About this task |
Using the entries below, output exactly the lines from the one containing "Viewport: 1225px width, 980px height." through the final line, both included, and no others.

Given information |
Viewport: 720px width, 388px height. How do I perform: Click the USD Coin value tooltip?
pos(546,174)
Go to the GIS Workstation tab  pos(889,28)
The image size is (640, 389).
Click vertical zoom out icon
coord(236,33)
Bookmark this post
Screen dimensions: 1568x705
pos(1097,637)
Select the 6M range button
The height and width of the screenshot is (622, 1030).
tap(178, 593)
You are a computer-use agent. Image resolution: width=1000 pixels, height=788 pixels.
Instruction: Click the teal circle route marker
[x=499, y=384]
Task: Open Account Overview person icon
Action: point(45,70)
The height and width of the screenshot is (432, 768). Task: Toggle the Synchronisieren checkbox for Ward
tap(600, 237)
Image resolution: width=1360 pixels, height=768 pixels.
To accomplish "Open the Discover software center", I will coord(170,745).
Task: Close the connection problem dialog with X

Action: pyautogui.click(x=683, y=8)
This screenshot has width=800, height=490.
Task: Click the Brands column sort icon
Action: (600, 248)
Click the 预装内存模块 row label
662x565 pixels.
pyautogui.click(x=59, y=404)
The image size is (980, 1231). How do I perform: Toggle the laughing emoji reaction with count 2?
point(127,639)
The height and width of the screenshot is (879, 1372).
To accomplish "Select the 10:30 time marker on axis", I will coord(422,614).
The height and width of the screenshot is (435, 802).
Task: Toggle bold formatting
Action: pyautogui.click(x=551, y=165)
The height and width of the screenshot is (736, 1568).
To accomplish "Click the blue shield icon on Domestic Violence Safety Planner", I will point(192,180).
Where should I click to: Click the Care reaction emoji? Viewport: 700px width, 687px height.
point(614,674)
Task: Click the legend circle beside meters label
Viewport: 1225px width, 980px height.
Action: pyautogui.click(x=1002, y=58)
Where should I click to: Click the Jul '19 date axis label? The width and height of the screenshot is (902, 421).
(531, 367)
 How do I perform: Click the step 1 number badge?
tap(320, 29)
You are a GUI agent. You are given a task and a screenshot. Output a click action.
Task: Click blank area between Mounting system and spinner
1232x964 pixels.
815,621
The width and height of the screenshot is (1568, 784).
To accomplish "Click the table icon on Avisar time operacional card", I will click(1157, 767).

Expected answer |
Viewport: 1225px width, 980px height.
Action: pyautogui.click(x=1002, y=58)
Where should I click to: Click the Jul '19 date axis label? The width and height of the screenshot is (902, 421).
(531, 367)
 How do I perform: Click the step 1 number badge?
tap(320, 29)
You are a GUI agent. You are given a task and a screenshot. Output a click action.
Task: Click blank area between Mounting system and spinner
1232x964 pixels.
815,621
The width and height of the screenshot is (1568, 784).
To accomplish "Click the table icon on Avisar time operacional card", I will click(1157, 767).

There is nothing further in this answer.